All three women (and myself as well) were unmarried, living alone, and working to assist people in real need in countries around the world. Despite the fact that I immediately felt accepted, supported, challenged and nurtured by each of them, when I first joined their weekly dinner group, I felt sorry for them. They weren’t married, they weren’t mothers – and at this time, and up until very recently, I clung to the belief that this constituted some failure on their part. They found me equally mystifying. Was I really worried about the size of my ass or trying to finagle a recent date with a man they thought (from my description) was boring and slightly odious? (He was.) Was it a good use of my time, they wondered, to hang out in bars getting smashed and looking to score and by doing this (they were rightfully doubtful) find “the love of my life” when I said I wanted to be a writer?
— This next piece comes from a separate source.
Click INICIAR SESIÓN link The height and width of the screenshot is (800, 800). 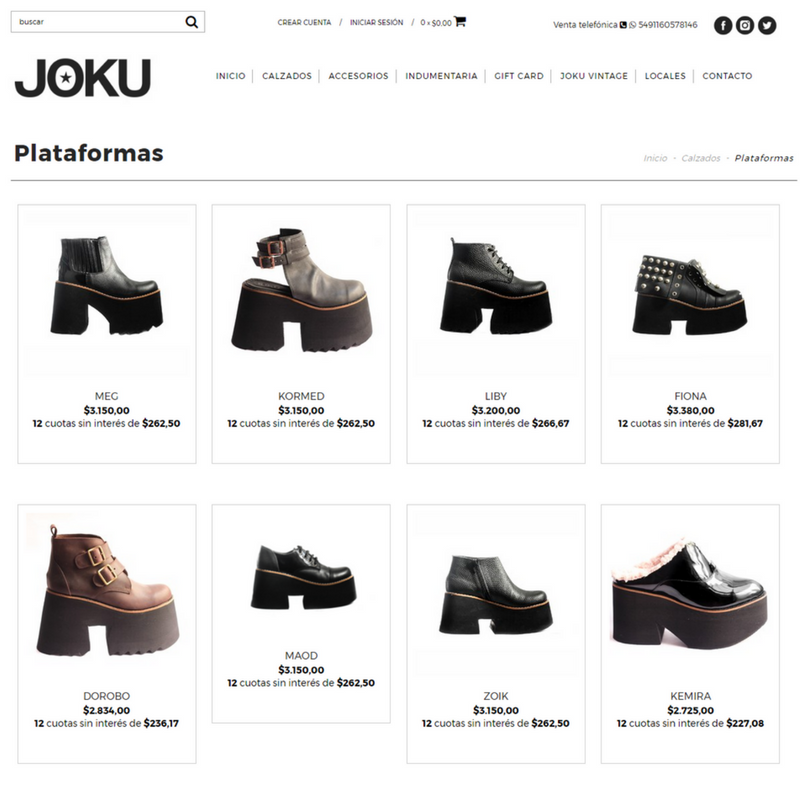pyautogui.click(x=377, y=22)
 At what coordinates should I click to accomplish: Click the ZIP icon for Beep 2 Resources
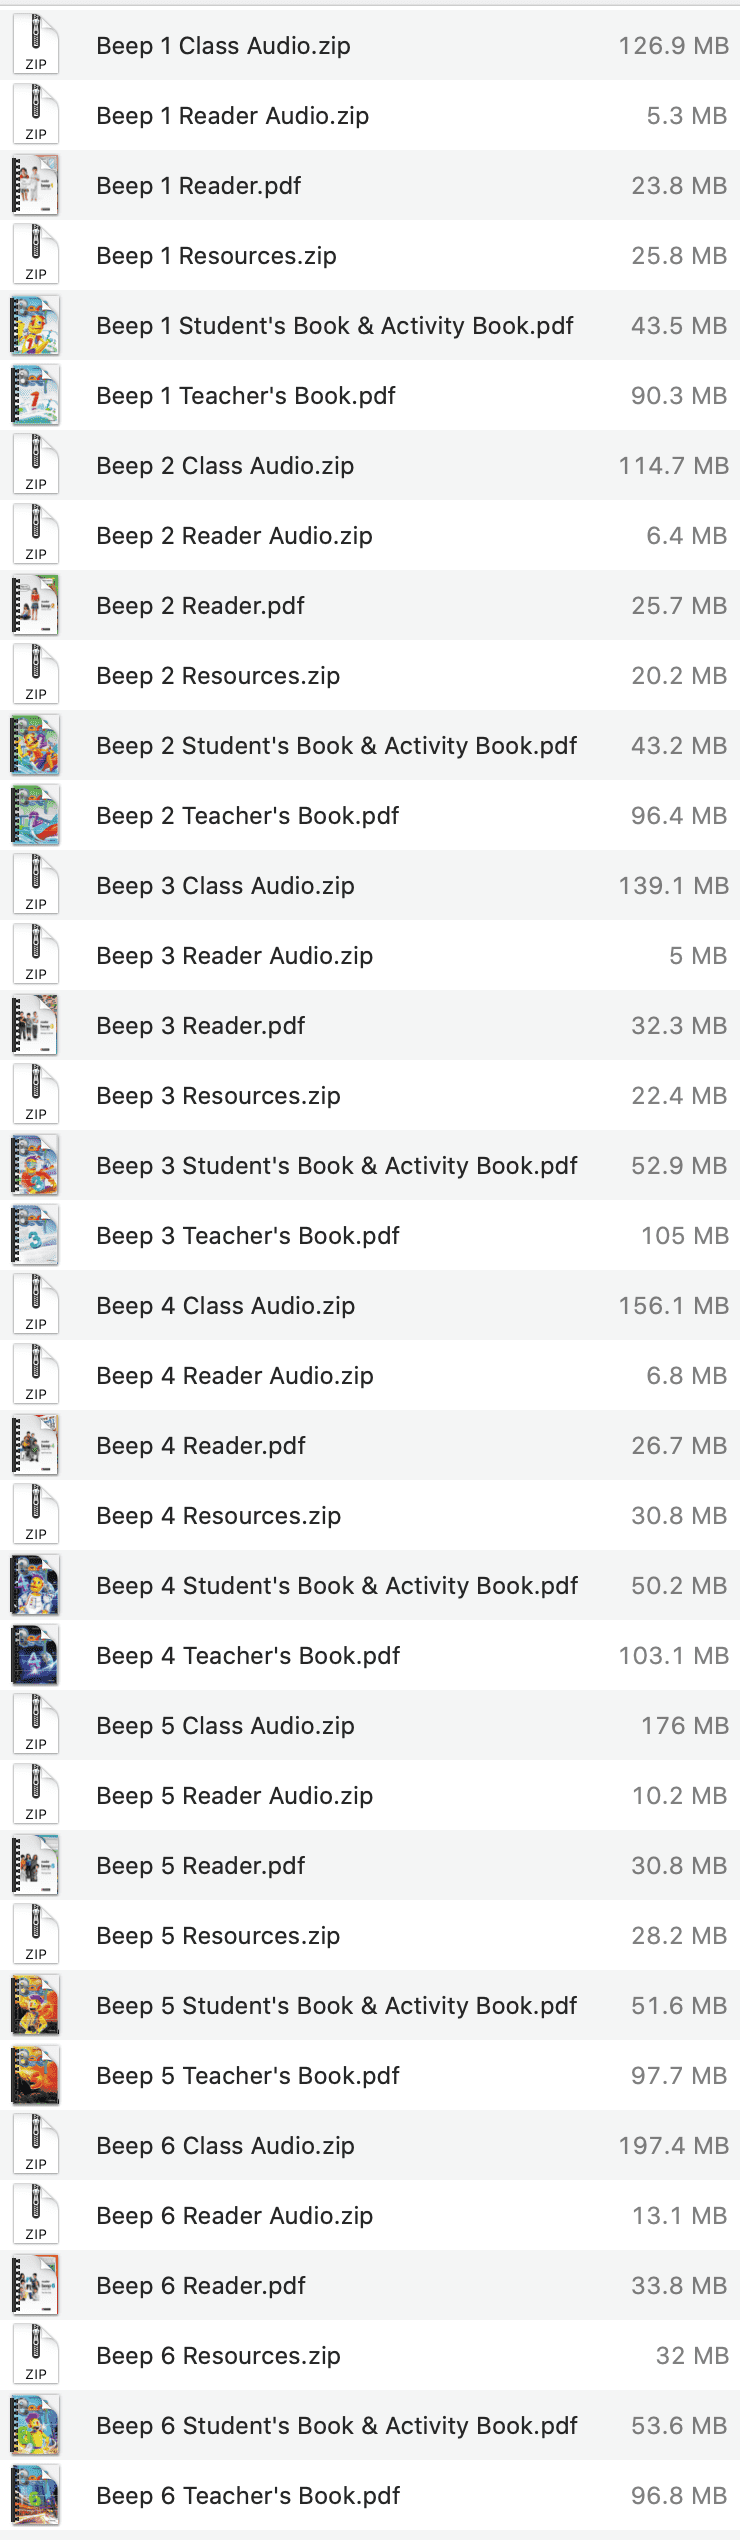pos(36,675)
Sure, sure, I said, but I dismissed their concerns, and mourned what I interpreted as their missed opportunities to have a real life, which I assumed would only start for me when I was married and a mother. I loved them, but in my mind I was remembering that old phrase I’d heard for most of my life, in hushed and shameful tones: old maid. I was also keen to make my life look “normal” and “acceptable” in some way because I have a disability; if I didn’t get the body part right, I reasoned (irrationally, although it seemed quite rational at the time), I could get the “what your life looks like” part right. While I was obsessing about how I looked and who would love me, these women were helping to save the world – not in a way that would win them accolades, certainly – but the work they were doing was important and life-giving. And there I sat, foolishly pitying them.
One afternoon at work while I was chain-smoking through my open window into a cloudy sky, there was a flurry of activity in the hallway. A few harried shouts. Running feet. The quick shuffling of paper. Someone working in one of the countries was attempting to obtain medicine for a child who was sick with what appeared to be a form of strep (I’ve forgotten in which country or if it was indeed strep). The child’s mother, calling to ask for help from what was apparently a decrepit payphone, was trying to get the antibiotic medication from a corrupt doctor who demanded a bribe, an insane amount of money that this woman would never make or likely ever see in her lifetime. My three friends were literally running up and down the hallway, in and out of their offices on my floor, faxing and calling, shouting into the phone, trying to find another person to shout with more authority into the phone to try and help this desperate mother, this helpless child. The medicine was right there. For hours they labored, trying to find a way to make it right in a place where mail was sent in bags labeled only with numbers, and where children died frequently from diarrhea and the flu and the various effects of hideous wars and wrenching poverty. I think we’re going to get it, I think it’s going to be okay, one of my friends said through my open doorway as she sprinted off to the fax machine. But it was not okay. It was too late, perhaps it was always too late. The baby died.
A year ago, when my then nine-month-old son Ronan was diagnosed with Tay-Sachs disease, an always-fatal illness that would land him in a vegetative state before his likely death before the age of three, the first person I called was a friend (my mom).